Apparently, neither the Post nor NCRP could find evidence of 990s filed for Prioleau’s Foundation for Educational Innovation after 1997, yet FEI was pulling in government contracts despite lacking this core document that every nonprofit worth its salt (and taking in or spending more than $25,000 annually) files with the Internal Revenue Service.

Maybe the District of Columbia’s contracting officials weren’t motivated to look for a 990, but certainly foundations should have been, right? It’s part of their due diligence process to know that a nonprofit is on the up-and-up at least in terms of filing competently prepared IRS form 990s, attesting to their consumption of public and tax exempt revenues.

Apparently, some foundations were asleep at the switch with Prioleau’s nonprofit. A quick tour of the Foundation Center database reveals that FEI scored grants between 2000 and 2003 from philanthropic grantmakers such as the Sprint Foundation ($80,000 in 2000), the Kansas City Community Foundation ($100,000 in 2001), the Freddie Mac Foundation ($30,000 in 2003), and the Fannie Mae Foundation ($35,000 in 2000, $35,000 in 2001, and $65,000 in 2003). The Utah-based Novell Corporation reportedly made donations to FEI, and the Community Foundation grant might have been additional money from the then Kansas-based Sprint. A 2000 press release from Microsoft claims that it gave FEI a cash grant of $14,000 plus $300,000 in software for one of Prioleau’s ill-fated technology programs. And the Meyer Foundation in DC gave FEI a $75,000 cash flow loan to bridge money from the District’s Housing and Community Development department, likely the funds that the U.S. Department of Housing and Urban Development is demanding the District repay.

One nonprofit executive reading the “Lavish Spending” article gasped at the enumerated FEI misdeeds, indicating that there’s no way her organization would ever imagine treading the path that FEI did. And that’s what NCRP said in the Post about FEI’s potential self-dealing: “if it looks like self-dealing, it should not be done. Most nonprofits would not even contemplate anything like this.”

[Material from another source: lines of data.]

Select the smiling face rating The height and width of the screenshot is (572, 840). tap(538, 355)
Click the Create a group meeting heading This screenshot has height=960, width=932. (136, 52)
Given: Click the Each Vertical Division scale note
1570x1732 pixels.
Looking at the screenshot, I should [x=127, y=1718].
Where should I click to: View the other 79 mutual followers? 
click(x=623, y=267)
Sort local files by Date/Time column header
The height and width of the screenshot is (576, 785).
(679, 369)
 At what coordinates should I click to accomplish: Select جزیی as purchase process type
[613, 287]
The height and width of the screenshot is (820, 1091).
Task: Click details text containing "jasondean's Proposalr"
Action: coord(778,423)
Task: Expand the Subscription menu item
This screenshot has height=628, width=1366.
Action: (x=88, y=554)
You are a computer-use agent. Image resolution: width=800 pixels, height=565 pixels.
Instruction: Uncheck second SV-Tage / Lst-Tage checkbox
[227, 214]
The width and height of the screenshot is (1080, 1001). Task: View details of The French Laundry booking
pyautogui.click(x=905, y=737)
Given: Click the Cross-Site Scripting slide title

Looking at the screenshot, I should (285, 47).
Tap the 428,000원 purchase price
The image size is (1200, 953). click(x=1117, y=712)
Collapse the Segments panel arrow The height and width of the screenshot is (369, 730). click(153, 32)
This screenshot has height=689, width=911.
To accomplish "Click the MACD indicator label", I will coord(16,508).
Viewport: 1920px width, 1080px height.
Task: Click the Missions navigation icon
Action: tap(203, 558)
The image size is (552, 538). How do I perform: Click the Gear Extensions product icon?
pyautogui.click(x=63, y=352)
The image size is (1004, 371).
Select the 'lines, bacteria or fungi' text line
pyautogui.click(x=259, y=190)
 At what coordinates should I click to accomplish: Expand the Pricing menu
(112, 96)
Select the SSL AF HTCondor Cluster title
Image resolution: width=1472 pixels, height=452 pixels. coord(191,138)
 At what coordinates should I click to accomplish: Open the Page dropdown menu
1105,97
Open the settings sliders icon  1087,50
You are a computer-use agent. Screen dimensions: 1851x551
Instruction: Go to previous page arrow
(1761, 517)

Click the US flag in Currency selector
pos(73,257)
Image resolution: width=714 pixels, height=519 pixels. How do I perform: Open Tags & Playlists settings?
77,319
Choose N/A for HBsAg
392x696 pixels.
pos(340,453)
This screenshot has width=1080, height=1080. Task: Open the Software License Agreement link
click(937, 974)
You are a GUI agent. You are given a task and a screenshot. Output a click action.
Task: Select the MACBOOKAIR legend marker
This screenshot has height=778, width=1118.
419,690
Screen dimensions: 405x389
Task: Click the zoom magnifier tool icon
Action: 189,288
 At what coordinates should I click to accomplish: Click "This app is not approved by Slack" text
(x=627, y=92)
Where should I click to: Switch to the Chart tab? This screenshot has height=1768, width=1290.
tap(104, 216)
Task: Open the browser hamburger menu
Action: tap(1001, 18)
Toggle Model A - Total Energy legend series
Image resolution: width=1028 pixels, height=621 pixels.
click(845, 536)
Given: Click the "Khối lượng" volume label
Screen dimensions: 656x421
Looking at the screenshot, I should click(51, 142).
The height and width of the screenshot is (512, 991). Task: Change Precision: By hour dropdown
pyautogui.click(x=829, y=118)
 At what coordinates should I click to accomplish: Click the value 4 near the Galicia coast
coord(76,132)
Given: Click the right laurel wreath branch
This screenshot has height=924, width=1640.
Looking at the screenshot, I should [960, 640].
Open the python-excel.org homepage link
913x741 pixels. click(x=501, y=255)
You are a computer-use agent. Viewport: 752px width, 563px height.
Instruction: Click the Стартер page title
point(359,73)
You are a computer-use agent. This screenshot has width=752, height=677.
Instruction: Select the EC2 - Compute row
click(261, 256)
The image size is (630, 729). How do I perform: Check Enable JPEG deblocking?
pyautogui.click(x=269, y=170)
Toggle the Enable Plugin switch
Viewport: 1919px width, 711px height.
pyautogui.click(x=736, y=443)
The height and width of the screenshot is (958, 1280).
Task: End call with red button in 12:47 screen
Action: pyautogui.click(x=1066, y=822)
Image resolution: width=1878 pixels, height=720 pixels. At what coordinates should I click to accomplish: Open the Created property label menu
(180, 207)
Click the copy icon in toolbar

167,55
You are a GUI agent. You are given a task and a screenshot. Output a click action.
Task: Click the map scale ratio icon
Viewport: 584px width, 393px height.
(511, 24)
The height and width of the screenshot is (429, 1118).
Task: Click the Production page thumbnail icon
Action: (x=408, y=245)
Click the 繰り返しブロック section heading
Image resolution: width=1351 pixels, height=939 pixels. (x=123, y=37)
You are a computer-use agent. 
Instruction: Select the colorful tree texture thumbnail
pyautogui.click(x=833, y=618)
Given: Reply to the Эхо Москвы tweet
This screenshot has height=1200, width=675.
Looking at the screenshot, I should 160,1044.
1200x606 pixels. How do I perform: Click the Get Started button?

But something is wrong when so many major corporate and foundation donors seemed to be willing to hand over a check to a guy whose nonprofit hadn’t filed a 990 since 1997 and had a track record littered with accountability problems. DC School Board president Peggy Cooper Cafritz repeatedly warned her public sector colleagues about Prioleau to no avail. Maybe DC contracting officials couldn’t be motivated to act, maybe the foundation program officers at Fannie Mae and Freddie Mac, located within shouting distance of FEI’s purported technology training centers, might not have known the Prioleau story, it’s all possible. Former Federal Reserve vice-chair and founding director of Congressional Budget Office Rivlin obviously didn’t see through the guy. But for all those nonprofits dutifully filing timely 990s, hiring tough-minded firms to do their audits, and watching every P and Q of charitable accountability in order to meet the due diligence requirements of foundations, something appears to have been seriously amiss in the foundation sector’s acceptance of Prioleau’s dubious charitable operations.